提示された抜粋:

========================================

ナイロン製の写真

ナイロン先生が描く「フォトカノ Your Eyes Only」の単行本が発売になったそうですね。
第1巻ですか。


単行本が発売されたところで、ちょっとナイロン版フォトカノについて振り返る。


連載されたばかりのころ、同作品を読んであまりいい印象を受けなかった。
というのも、何を描きたいのかが、分からなかったから。
第1話で複数のヒロインたちが次々と登場し、
ゲーム内のエピソードに近い形で物語が進行していく。
誰に焦点を当てた作品なのか、もしくは何に焦点を当てたいのか、
そのときにはまったく分からず、ただゲームをなぞっているだけという印象を受けたのだ。
ゲームの販促として描いているのだから、これでいいのか?
そう考えると、私の想いとしてはNOだった。
漫画であったとしても、漫画ならではの良さがあるはずだし、
漫画ならではの話の描き方や展開を私は楽しみたい…そう思ったからだ。
だから、当初より私は同作品について冷めた目で連載を追っていた。


回を重ねるごとに同作品の色が出てきたのではないかと思う。


単行本1巻の時点ではまだ独自の色が薄いかもしれないが、
ナイロン版フォトカノは他のコミカライズ作品よりも、
「よりエロス」を、「より変態性」を、“より”前面に出している。
股間や胸…もといパンツやおっぱいがより強調された構図に、
それを平然と撮っていく主人公。
目を輝かせたりとかして、変態性も増し増しになっていっている。
より過激に、より大胆に。
この「エロス」と「変態性」がナイロン版フォトカノの特徴だろう。
なるほど、えっちぃ。
特に室戸先輩の縞パンとかね。


何を描きたいのか、作者の意図は知らないが、
ゲーム内のエピソードを抜き出しつつ、
フォトカノの持つエロスや変態性を描きだしているだろう。


そういう作品があってもいい。
だが、私は好きじゃないと言っておく。


フォトカノは写真を撮る中で「エロス」が含まれる一面がある。
直接的接触はないにしろ、「エロス」においてあざとくもキワどい描写もある。
フォトカノにおいて「エロス」は存在している。
だが、ナイロン版作品を読んでいると「エロス」“しか”ないように見えるのだ。

========================================

資料:
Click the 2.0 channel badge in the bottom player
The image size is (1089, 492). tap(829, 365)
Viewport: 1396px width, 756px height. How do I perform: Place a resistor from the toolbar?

========================================

課題の詳細:
ナイロン版フォトカノを論じた文章の続きを、最後の文のあとから書いてください。 リストはこの課題とは関係ありません。

課題の解答:
そして、それはときにゲームの作品で描かれている以上の「エロス」がある。
同様のことは「変態性」にも言える。


個人的にフォトカノには「エロス」「変態性」以外の部分で惹かれた。
それは「純愛」と「青春」。
「ほろ苦く」「甘酸っぱい」そして「若々しい」…
かつて誰もが通ったであろう経験…そんな物語が私を虜にした。
えっちぃから好きになったわけでもないし、ハマったわけでもない。
主人公の馬鹿馬鹿しい言動を笑うために購入したわけではない。
同じごく普通の高校生として、作品を楽しむために購入し、
去りし日の記憶を思い出させ、明日への活力を見出すことに楽しみを覚えた。
「ああ…こんなことあったなぁ。あの日のように頑張るか。」と。
私にとって、フォトカノはそんな作品である。


だから、ナイロン版フォトカノは描いているモノに対して、私と合わないと感じている。


繰り返すが、ナイロン版フォトカノのような作品があってもいいと思っている。
だが、露骨なエロスや主人公の変態性といった部分の
(私から見たら)ゲーム以上の誇張描写がやはり私とは合わない。


おそらくこれからも冷めた目で読んでいくことだろう。
え?ボロクソに言いつつも読むのかって?
フォトカノのコミカライズ」としては合わないけど、
フォトカノではない漫画」として、『えっちぃ』ので読みますよ。
だって、室戸先輩の縞パンが素敵じゃないですか。ねえ?


以上。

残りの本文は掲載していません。